I have the following here:
Let $f:\mathcal{P_3 \rightarrow P_3}$ be the linear transformation defined by $f(p(x))=xp'(x)$. Find its kernel and image. What are the dimensions of the kernel and image?
So $p(x)=ax^3+bx^2+cx+d$. So that means:
$x(p'(x))=0$
$x(3ax^2+2bx+c)=0$
But that means $x=0$ or $3ax^2+2bx+c=0$.
I'm not sure how to get the basis however.
For these vector to be LI, that would mean that $a,b,c$ all have to be $0$, so does that mean the kernel would just be $p(x)=d$ and the dimension would just be $1$?
I'm not sure about the image.
If I go ahead and transform the standard basis vectors, I get:
$f((1))=x(0)=0, f((x))=x(1)=x, f((x^2))=x(2x)=2x^2, f(x^3)=x(3x^2)=3x^3.$
However $0$ isn't LI so does that mean the image is $\{x,2x^2,3x^3\}$ and the dimension is 3?
Best Answer
If $p(x)\in\ker f$, $xp'(x)$ is the null polynomial. Therefore, $p'(x)$ is the null polynomial, which means that $p(x)$ is a constant polynomial. And it is clear that if $p(x)$ is a constant polynomial, then $f\bigl(p(x)\bigr)=0$. So, $\ker f$ is the set of all constant polynomials, and therefore it is $1$-dimensional; it has a basis which consists of the constant polynomial $1$. So, by the rank-nullity theorem, $\dim\operatorname{Im}(f)=3$.

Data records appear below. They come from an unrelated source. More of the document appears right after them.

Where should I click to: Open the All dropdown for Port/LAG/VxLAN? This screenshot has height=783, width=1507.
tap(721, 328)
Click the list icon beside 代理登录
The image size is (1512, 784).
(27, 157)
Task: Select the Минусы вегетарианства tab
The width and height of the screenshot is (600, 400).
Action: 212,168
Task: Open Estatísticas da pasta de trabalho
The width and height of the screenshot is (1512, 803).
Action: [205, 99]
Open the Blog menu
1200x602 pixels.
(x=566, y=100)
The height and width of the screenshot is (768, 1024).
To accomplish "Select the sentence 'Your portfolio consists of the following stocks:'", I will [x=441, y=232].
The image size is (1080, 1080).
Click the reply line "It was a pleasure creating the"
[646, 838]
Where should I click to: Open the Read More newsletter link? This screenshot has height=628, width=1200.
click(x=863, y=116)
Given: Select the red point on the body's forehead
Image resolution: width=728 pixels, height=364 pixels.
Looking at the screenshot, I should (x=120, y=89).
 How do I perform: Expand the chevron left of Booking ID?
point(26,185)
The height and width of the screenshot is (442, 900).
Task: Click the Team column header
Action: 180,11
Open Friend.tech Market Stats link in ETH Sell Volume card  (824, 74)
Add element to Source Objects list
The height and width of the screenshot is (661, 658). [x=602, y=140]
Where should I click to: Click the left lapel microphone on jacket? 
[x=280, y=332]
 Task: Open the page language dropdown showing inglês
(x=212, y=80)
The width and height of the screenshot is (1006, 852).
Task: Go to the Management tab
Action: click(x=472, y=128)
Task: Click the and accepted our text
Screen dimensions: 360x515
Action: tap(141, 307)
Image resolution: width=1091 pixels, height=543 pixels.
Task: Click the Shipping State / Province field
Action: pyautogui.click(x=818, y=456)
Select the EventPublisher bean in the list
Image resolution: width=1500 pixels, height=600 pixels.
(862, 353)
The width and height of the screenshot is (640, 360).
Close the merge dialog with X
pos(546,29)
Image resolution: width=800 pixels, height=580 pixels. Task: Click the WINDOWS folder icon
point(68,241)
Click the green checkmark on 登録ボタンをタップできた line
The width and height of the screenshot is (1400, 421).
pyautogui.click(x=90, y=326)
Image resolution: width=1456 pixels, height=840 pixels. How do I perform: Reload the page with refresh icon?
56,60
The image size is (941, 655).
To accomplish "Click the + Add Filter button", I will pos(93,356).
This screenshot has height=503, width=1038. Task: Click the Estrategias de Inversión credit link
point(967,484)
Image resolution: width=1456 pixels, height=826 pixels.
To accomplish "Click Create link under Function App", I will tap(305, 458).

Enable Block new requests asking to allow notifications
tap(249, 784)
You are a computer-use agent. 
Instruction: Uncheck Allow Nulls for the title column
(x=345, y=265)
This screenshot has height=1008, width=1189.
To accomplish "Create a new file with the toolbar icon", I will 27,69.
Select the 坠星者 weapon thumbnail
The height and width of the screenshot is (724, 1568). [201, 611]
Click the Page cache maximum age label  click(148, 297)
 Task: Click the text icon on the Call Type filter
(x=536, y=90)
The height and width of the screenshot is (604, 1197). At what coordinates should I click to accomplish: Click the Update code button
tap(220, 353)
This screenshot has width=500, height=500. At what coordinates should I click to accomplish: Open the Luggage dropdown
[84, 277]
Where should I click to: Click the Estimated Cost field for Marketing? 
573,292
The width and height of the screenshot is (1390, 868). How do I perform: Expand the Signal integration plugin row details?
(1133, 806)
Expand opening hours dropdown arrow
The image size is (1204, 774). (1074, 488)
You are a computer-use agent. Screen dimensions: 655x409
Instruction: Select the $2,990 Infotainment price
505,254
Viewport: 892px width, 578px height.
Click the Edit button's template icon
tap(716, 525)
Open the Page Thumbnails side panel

On the other hand, as you wrote, $\{1,x,x^2,x^3\}$ is a basis of $\mathcal P_3$, and therefore $\{f(1),f(x),f(x^2),f(x^3)\}$ spans $\operatorname{Im}(f)$. But $f(1)=0$. This, together with the fact that $\dim\operatorname{Im}(f)=3$, tells you that $\{f(x),f(x^2),f(x^3)\}$ is a basis of $\operatorname{Im}(f)$. But $f(x)=x$, $f(x^2)=2x^2$ and $f(x^3)=3x^3$. So, $\operatorname{Im}(f)$ is the space spanned by $\{x,2x^2,3x^3\}$ which is the space of those $p(x)\in\mathcal P_3$ whose constant term is $0$.